By 2010, Yalnizyan had "tracked trends in labour markets, income distribution, government budgets and access to services for over 20 years." Her focus has been on "social and economic factors that determine our health and well being", including Affordable housing in Canada
poverty in Canada, minimum wage, and basic services. In her 2017 Canadian Centre for Policy Alternatives article on redistribution, Yalnizyan wrote that basic income models were market-based and focused on increasing money to access market freedom and choice.
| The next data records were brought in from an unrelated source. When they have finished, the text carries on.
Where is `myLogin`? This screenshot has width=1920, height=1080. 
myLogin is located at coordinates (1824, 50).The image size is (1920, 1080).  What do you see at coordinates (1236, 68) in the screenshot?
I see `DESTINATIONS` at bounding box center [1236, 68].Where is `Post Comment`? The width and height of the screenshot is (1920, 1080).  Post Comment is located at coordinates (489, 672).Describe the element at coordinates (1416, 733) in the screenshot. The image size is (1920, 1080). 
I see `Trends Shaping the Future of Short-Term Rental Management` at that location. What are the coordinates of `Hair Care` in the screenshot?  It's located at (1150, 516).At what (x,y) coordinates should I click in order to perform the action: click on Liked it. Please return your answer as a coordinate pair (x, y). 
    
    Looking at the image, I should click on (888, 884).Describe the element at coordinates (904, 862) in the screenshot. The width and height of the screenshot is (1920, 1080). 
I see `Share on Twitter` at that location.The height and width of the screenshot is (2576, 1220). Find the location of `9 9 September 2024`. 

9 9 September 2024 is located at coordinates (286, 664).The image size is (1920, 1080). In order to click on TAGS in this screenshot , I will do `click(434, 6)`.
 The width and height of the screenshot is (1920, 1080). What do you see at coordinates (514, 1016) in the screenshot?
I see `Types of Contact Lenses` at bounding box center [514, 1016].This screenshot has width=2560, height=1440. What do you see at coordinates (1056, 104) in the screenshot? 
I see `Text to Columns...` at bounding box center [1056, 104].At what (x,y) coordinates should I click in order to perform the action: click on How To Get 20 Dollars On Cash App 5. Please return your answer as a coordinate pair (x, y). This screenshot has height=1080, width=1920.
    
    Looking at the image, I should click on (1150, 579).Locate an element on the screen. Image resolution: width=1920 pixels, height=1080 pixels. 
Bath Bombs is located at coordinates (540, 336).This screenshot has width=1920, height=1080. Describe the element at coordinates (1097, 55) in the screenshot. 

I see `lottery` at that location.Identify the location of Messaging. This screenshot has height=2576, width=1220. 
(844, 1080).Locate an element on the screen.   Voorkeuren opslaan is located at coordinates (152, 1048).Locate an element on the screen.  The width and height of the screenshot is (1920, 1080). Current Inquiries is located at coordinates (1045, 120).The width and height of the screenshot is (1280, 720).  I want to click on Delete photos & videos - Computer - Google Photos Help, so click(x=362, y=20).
Yalnizyan stressed the health-based basic service approach through which more public services are provided that "are not contingent on income." This would provide "more freedom from the market". She cites as examples, "care provided by publicly insured doctors and hospitals and taxpayer-funded public schools dramatically reduce poverty and inequality."

Publications

Yalnizyan contributed to Straight Goods, a Canadian news magazine, that was online from 2000 to 2013, along with Mel Watkins, Stephen Lewis, Linda McQuaig, Aaron Freeman, Gordon Guyatt, Cathy Crowe, Stewart Steinhauer and Charles Gordon.

Controversies

In March 1999, Alberta Premier Ralph Klein sent a letter of complaint to Rod Fraser, the University of Alberta's President after Yalnizyan, who was then at Toronto's Centre for Social Justice, presented a paper at the Parkland Institute's "Poverty Amidst Plenty" conference in which she used Statistics Canada data and the research of two University of Lethbridge academics to argue the gap between rich and poor in Alberta was growing faster than in any other Canadian province "despite a rapidly growing economy". In an immediate response, Klein said Parkdland Institute of being "factually challenged", "one-sided and ideologically biased." Fraser defended the Parkland Institute and free speech, saying that the "university would not be intimidated by Klein's criticism, and would continue to foster a climate of open debate."